Instructions to follow
Some of the lines below need repeating. Reproduce exactly those between the lines holding "This screenshot has height=341, width=492." and "has height=274, width=408.", inclusive.

Source material

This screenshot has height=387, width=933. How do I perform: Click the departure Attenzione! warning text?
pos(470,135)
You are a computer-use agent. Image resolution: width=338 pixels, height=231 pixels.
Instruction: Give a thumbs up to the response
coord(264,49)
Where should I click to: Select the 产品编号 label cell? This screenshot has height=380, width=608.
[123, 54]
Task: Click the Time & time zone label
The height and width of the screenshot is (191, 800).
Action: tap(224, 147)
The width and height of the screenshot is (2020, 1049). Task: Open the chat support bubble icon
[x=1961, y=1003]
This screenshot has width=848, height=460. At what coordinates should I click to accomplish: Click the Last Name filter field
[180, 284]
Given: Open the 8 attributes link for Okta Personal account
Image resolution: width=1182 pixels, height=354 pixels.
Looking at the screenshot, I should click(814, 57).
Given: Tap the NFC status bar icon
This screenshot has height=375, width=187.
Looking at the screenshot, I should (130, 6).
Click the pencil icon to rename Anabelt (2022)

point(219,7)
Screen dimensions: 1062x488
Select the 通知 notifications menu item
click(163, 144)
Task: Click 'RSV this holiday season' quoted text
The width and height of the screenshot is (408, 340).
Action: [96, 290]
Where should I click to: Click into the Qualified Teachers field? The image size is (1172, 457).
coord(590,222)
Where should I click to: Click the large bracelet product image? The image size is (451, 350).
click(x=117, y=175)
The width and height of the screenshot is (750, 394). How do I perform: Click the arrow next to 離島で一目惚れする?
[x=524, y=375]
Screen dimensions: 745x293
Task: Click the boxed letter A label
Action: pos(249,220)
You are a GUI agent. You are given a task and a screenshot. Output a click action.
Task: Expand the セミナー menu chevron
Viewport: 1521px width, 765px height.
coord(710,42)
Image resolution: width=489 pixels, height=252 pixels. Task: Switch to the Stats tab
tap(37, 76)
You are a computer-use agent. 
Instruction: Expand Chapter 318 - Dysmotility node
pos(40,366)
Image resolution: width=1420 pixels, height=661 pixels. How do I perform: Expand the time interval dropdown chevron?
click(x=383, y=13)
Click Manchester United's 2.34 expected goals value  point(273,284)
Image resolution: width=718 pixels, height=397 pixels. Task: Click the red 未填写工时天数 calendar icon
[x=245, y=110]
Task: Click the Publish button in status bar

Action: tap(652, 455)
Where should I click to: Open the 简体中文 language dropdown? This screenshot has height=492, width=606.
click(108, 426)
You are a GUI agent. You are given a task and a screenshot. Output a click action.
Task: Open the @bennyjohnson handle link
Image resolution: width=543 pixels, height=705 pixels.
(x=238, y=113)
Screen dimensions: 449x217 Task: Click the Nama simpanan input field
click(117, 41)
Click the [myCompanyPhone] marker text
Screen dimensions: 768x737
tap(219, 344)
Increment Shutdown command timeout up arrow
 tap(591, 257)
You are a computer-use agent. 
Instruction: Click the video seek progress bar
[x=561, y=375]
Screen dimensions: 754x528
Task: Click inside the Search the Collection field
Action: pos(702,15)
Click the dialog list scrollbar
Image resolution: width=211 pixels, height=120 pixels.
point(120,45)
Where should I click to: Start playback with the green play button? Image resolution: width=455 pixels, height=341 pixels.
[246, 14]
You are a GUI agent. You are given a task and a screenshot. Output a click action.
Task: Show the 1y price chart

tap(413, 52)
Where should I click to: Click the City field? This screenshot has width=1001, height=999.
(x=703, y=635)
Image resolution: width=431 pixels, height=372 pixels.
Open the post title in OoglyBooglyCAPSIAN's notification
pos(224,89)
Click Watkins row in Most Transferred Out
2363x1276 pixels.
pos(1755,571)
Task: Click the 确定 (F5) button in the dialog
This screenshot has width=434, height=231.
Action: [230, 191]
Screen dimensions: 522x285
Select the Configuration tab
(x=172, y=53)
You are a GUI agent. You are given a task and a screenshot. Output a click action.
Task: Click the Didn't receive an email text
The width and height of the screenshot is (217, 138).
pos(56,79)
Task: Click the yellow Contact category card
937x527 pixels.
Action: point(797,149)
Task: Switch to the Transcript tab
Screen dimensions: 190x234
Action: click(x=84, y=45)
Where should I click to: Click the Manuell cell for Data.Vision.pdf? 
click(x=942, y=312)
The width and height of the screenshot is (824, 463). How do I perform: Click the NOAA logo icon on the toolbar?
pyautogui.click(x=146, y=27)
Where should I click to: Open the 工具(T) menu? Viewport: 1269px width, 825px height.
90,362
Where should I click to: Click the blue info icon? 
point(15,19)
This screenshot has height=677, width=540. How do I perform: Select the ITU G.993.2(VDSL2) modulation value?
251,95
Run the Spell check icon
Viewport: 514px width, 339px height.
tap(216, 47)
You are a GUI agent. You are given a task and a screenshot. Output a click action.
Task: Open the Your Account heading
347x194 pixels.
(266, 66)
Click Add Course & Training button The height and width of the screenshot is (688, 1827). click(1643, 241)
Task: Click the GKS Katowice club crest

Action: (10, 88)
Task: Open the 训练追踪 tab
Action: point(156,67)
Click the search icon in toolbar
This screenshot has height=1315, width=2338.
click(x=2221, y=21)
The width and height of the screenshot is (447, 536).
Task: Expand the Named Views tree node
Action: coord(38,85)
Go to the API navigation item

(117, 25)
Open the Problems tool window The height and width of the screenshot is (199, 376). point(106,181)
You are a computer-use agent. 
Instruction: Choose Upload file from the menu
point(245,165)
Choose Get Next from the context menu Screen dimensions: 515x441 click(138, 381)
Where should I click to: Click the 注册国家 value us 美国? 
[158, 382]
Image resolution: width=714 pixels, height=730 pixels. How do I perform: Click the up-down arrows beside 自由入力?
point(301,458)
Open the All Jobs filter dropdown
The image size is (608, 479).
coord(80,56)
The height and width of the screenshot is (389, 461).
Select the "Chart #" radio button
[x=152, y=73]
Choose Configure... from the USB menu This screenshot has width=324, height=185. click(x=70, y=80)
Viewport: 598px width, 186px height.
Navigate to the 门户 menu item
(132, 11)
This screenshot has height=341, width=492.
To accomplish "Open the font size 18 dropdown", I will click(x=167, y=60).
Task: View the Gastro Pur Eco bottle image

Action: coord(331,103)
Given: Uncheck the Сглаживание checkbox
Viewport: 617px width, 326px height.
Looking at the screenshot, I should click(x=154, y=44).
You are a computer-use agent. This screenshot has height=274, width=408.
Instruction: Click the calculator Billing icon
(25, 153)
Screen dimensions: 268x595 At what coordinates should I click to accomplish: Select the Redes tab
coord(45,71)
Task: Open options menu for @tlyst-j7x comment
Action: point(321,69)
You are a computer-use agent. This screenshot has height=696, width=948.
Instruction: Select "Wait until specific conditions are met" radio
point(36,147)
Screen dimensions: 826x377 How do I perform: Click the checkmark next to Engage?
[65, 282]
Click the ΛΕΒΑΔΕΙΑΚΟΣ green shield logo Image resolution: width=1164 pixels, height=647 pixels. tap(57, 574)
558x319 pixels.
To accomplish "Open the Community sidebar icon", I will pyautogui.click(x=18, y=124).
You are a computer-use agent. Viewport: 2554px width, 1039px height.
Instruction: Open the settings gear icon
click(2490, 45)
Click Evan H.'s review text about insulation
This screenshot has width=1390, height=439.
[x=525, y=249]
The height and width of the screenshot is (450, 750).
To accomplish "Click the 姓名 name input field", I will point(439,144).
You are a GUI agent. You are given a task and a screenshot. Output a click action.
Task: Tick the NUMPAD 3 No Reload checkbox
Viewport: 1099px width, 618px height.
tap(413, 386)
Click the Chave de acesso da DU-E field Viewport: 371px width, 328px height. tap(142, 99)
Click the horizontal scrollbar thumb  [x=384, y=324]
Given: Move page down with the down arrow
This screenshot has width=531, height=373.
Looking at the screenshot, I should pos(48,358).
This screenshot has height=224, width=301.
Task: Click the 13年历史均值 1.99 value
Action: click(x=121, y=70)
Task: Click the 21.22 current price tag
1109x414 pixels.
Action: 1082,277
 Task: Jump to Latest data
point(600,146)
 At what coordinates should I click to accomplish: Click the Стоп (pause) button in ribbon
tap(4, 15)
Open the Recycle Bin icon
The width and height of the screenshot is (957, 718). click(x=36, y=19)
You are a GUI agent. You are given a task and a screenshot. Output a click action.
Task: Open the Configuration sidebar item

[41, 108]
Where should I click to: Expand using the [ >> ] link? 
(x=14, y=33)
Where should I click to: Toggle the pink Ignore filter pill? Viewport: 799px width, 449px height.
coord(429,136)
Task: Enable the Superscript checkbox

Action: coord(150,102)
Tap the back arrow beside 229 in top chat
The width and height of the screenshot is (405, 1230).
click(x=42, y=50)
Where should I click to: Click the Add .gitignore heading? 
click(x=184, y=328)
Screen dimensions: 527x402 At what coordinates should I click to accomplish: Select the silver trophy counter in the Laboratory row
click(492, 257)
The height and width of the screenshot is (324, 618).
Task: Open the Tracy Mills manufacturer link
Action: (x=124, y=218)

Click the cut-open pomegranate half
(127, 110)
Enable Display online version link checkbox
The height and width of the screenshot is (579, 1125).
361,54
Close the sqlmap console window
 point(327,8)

Problem solution
This screenshot has height=341, width=492.
To accomplish "Open the font size 18 dropdown", I will click(x=167, y=60).
Task: View the Gastro Pur Eco bottle image

Action: coord(331,103)
Given: Uncheck the Сглаживание checkbox
Viewport: 617px width, 326px height.
Looking at the screenshot, I should click(x=154, y=44).
You are a computer-use agent. This screenshot has height=274, width=408.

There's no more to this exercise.